Task objective:
After locating the line with "Image resolution: width=710" in the records below, print it and every line after it exactly.

Collection entries
=== Begin Enclosure ===

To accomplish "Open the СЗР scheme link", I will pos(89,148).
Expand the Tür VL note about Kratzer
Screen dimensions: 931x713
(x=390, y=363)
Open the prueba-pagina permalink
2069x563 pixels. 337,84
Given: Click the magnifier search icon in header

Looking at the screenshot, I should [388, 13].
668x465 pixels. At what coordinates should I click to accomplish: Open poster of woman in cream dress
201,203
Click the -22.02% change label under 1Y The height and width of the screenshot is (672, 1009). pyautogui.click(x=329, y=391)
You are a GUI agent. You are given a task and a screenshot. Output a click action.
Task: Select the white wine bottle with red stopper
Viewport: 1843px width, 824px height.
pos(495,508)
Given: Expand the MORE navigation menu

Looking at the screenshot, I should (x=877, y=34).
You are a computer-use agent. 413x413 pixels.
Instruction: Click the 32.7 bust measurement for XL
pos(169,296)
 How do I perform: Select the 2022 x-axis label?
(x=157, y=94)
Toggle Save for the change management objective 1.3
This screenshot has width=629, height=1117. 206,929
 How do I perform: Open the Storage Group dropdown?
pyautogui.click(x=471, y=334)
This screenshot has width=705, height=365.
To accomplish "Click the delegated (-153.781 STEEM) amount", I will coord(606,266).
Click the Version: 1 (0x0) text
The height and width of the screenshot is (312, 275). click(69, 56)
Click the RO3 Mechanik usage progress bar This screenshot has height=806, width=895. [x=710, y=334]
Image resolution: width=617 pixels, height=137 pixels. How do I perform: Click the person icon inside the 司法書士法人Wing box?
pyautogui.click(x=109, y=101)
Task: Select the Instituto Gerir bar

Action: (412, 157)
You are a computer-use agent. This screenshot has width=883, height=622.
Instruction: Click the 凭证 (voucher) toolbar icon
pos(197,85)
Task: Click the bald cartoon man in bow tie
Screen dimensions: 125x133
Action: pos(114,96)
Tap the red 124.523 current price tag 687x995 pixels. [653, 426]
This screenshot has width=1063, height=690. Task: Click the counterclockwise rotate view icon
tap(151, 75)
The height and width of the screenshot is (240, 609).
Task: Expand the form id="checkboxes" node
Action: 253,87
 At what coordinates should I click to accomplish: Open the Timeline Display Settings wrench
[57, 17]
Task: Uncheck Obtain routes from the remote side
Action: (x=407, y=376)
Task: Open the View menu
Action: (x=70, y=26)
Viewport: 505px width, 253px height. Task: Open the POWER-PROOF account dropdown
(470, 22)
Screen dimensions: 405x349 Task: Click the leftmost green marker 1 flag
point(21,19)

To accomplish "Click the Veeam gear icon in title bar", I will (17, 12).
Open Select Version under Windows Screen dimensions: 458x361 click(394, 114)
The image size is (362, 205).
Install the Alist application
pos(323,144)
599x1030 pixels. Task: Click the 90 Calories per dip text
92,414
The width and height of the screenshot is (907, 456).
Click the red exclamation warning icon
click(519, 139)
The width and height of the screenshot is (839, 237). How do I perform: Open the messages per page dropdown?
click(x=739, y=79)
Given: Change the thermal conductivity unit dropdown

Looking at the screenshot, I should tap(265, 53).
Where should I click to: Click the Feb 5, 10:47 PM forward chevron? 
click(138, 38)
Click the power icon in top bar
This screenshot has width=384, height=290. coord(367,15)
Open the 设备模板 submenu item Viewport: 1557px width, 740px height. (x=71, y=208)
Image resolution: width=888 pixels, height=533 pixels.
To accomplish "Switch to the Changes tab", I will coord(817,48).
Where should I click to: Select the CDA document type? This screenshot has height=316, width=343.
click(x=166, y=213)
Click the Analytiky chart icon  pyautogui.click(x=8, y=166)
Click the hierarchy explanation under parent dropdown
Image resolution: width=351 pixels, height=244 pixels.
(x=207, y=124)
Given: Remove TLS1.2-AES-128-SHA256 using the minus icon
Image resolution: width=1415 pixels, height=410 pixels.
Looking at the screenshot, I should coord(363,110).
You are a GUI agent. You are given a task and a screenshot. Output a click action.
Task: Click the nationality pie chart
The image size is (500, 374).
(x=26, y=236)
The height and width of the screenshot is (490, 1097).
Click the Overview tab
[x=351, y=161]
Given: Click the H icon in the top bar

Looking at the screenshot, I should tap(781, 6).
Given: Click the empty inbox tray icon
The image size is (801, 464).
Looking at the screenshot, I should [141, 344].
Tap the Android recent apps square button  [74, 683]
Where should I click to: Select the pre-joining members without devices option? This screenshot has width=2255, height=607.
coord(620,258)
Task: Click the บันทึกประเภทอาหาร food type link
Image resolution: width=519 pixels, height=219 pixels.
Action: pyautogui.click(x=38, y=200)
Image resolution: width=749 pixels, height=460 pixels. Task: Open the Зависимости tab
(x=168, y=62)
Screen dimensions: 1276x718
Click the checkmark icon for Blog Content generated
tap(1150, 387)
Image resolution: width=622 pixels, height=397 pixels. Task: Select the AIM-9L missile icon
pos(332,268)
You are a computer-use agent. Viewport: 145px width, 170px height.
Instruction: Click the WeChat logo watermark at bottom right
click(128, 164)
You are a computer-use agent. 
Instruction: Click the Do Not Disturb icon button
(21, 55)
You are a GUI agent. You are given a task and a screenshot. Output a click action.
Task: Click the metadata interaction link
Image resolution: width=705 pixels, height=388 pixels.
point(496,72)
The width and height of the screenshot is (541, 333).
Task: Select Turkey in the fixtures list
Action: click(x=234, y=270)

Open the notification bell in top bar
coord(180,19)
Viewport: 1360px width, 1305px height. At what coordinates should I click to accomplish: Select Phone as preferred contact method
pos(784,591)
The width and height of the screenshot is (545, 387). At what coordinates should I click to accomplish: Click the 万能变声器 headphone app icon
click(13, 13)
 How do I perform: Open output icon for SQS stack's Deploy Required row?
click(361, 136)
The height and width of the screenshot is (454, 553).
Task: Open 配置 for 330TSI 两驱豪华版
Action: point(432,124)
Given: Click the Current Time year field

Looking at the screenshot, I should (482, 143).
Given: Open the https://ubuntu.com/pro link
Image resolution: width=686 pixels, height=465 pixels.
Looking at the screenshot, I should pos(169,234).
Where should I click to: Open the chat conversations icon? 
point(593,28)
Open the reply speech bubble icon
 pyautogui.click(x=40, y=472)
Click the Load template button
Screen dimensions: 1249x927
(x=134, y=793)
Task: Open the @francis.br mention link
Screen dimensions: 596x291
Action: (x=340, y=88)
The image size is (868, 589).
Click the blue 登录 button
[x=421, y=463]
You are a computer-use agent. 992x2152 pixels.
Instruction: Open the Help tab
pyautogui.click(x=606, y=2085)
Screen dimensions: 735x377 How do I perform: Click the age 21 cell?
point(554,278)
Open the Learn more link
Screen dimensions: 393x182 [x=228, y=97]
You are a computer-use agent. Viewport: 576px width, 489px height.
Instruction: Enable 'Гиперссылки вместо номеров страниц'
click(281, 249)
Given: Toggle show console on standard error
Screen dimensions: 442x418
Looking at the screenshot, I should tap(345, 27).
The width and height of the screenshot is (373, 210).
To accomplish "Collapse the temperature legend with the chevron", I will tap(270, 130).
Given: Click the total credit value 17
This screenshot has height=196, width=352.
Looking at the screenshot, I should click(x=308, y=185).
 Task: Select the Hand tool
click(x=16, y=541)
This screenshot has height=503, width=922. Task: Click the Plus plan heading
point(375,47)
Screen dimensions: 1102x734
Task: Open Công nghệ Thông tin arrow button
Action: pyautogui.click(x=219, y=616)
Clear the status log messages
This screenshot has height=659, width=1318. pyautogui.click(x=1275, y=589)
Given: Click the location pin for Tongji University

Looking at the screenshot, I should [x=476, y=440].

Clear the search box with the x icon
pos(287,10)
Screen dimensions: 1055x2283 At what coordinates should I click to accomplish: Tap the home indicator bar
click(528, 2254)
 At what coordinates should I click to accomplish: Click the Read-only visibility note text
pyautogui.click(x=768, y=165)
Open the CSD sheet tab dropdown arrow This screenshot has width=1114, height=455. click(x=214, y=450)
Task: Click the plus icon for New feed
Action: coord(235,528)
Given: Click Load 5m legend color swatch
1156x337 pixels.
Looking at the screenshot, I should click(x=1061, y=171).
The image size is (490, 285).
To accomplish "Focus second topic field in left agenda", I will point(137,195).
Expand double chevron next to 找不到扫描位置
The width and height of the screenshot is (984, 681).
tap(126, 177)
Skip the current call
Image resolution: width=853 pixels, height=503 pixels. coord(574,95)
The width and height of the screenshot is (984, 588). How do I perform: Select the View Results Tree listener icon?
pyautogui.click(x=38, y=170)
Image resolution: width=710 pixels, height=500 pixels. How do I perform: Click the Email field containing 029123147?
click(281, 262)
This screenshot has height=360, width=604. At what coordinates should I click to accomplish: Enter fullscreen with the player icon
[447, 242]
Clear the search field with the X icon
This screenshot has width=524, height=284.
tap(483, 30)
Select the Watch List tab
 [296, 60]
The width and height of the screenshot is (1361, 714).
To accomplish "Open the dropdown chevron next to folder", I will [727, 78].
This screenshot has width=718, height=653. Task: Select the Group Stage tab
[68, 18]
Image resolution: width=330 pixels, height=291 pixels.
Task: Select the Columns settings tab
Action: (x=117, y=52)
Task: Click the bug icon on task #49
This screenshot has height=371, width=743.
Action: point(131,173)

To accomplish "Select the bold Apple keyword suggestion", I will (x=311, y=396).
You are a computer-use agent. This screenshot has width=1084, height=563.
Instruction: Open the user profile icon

=== End Enclosure ===

Solution to the problem:
Image resolution: width=710 pixels, height=500 pixels. How do I perform: Click the Email field containing 029123147?
click(281, 262)
This screenshot has height=360, width=604. At what coordinates should I click to accomplish: Enter fullscreen with the player icon
[447, 242]
Clear the search field with the X icon
This screenshot has width=524, height=284.
tap(483, 30)
Select the Watch List tab
 [296, 60]
The width and height of the screenshot is (1361, 714).
To accomplish "Open the dropdown chevron next to folder", I will [727, 78].
This screenshot has width=718, height=653. Task: Select the Group Stage tab
[68, 18]
Image resolution: width=330 pixels, height=291 pixels.
Task: Select the Columns settings tab
Action: (x=117, y=52)
Task: Click the bug icon on task #49
This screenshot has height=371, width=743.
Action: point(131,173)

To accomplish "Select the bold Apple keyword suggestion", I will (x=311, y=396).
You are a computer-use agent. This screenshot has width=1084, height=563.
Instruction: Open the user profile icon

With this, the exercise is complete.